WASHINGTON — Gov. Scott Walker’s decisive victory in Wisconsin admits to a number of plausible explanations: a rejection of overreach in the use of recall elections, a repudiation of thuggish campaign tactics, a test of turnout techniques, a demonstration of post-Citizens United campaign funding realities.
But one thing the outcome was not: a binary, left-right choice on the role of government.
In Wisconsin — which has not voted for a Republican presidential candidate since Ronald Reagan — a simple ideological choice would have been more favorable to Walker’s Democratic challenger, Tom Barrett. The voters of the Badger State do not object to the idea of an activist, generous state government. The problem for Democrats in Wisconsin and elsewhere is that state and local budget debates unite conservatives while dividing voters who believe in active government.
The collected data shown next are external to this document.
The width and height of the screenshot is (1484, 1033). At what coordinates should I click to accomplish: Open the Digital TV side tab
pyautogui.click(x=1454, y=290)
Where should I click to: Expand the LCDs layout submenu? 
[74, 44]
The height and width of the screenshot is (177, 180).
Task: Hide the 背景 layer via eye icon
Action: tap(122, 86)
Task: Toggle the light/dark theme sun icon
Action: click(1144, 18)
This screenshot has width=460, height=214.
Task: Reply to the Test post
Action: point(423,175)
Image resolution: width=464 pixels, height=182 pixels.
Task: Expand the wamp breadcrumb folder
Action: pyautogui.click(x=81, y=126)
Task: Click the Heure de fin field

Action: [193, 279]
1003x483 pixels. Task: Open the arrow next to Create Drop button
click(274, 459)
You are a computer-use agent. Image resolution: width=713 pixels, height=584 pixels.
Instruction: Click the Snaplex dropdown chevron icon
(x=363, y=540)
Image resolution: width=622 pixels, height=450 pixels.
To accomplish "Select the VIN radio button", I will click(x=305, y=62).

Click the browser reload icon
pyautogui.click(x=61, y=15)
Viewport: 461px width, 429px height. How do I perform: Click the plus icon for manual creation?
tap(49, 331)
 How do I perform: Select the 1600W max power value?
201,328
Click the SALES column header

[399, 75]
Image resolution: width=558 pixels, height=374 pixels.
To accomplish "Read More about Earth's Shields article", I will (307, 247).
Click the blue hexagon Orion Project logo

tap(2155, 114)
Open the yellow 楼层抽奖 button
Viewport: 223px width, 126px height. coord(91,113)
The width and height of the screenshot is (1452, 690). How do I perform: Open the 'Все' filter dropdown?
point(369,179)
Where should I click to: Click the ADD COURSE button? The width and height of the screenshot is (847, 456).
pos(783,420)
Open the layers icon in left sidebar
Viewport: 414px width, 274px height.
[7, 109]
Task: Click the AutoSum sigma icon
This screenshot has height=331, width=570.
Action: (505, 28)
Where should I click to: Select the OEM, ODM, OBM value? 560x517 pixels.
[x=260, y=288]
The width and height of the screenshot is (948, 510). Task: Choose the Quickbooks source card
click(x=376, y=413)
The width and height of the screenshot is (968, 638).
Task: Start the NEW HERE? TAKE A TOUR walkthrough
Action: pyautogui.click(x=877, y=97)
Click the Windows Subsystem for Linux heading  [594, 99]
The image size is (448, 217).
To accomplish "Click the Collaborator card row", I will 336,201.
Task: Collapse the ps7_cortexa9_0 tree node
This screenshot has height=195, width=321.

One portion of the progressive coalition — public-sector unions — used the good economic times of the 1990s and 2000s to lock in generous health and pension benefits at the state and local level through collective bargaining. Politicians favorable to those unions enjoyed reliable political support. But the Great Recession dried up revenues, making health and pension commitments unsustainable, forcing some states into fiscal crisis and some cities toward bankruptcy, and threatening the provision of public services.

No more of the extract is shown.